▶ [RECORD EXCERPTS]
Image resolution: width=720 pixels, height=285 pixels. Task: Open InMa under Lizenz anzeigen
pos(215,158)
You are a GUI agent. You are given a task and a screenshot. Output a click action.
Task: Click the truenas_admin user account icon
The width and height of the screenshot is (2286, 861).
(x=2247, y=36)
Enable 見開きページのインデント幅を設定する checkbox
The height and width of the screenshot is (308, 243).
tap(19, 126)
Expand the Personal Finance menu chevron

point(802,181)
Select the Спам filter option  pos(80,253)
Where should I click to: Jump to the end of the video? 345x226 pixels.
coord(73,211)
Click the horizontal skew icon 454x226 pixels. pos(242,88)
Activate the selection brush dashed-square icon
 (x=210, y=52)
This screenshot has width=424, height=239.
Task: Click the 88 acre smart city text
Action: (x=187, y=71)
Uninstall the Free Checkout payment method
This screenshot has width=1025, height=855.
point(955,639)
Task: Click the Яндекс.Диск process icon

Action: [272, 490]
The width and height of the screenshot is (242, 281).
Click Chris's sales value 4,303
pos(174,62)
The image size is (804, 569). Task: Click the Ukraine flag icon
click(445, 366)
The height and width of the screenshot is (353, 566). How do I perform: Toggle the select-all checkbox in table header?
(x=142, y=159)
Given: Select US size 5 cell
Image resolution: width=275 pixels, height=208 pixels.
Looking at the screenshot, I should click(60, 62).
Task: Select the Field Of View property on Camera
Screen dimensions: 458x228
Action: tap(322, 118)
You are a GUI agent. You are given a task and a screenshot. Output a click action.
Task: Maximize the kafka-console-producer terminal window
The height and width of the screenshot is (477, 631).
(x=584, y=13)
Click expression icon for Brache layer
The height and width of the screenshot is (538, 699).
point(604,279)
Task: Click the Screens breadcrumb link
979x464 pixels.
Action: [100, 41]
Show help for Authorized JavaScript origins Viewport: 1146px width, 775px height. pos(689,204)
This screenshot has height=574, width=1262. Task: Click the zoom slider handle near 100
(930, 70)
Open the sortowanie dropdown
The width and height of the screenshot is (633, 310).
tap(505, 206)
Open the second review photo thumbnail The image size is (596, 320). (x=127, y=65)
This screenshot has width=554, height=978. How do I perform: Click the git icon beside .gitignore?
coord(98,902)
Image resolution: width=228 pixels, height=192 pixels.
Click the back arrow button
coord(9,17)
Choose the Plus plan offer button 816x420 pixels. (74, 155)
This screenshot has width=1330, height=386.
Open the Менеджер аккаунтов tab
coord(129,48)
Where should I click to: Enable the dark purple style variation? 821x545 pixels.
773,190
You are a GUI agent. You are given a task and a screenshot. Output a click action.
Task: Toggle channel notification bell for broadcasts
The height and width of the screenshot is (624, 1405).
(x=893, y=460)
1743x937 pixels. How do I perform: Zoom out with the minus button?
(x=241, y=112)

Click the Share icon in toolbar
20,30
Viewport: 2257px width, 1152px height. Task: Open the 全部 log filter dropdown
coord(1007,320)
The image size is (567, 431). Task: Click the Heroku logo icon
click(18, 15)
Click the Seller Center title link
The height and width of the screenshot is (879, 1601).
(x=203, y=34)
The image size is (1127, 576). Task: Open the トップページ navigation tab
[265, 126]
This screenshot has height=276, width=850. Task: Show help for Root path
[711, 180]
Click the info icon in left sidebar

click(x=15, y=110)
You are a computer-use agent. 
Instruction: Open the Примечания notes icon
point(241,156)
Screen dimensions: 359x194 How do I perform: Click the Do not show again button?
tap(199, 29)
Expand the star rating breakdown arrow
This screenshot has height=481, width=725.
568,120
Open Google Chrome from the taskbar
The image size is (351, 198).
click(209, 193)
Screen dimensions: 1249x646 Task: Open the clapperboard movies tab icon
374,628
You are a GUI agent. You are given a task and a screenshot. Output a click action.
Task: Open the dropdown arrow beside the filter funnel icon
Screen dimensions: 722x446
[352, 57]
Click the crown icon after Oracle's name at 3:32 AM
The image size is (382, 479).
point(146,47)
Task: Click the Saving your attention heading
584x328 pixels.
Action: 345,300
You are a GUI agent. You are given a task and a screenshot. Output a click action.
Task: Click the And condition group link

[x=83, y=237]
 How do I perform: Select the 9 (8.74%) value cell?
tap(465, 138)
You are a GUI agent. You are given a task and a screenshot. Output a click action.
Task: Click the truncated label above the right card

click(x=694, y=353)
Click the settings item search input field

▶ [WHAT THE TASK ASKS]
Set down only the lines above that fall between the line holding "Click the Share icon in toolbar" and the line holding "You are a computer-use agent.", inclusive, keeping each exact.

▶ [EXERCISE RESULT]
Click the Share icon in toolbar
20,30
Viewport: 2257px width, 1152px height. Task: Open the 全部 log filter dropdown
coord(1007,320)
The image size is (567, 431). Task: Click the Heroku logo icon
click(18, 15)
Click the Seller Center title link
The height and width of the screenshot is (879, 1601).
(x=203, y=34)
The image size is (1127, 576). Task: Open the トップページ navigation tab
[265, 126]
This screenshot has height=276, width=850. Task: Show help for Root path
[711, 180]
Click the info icon in left sidebar

click(x=15, y=110)
You are a computer-use agent. 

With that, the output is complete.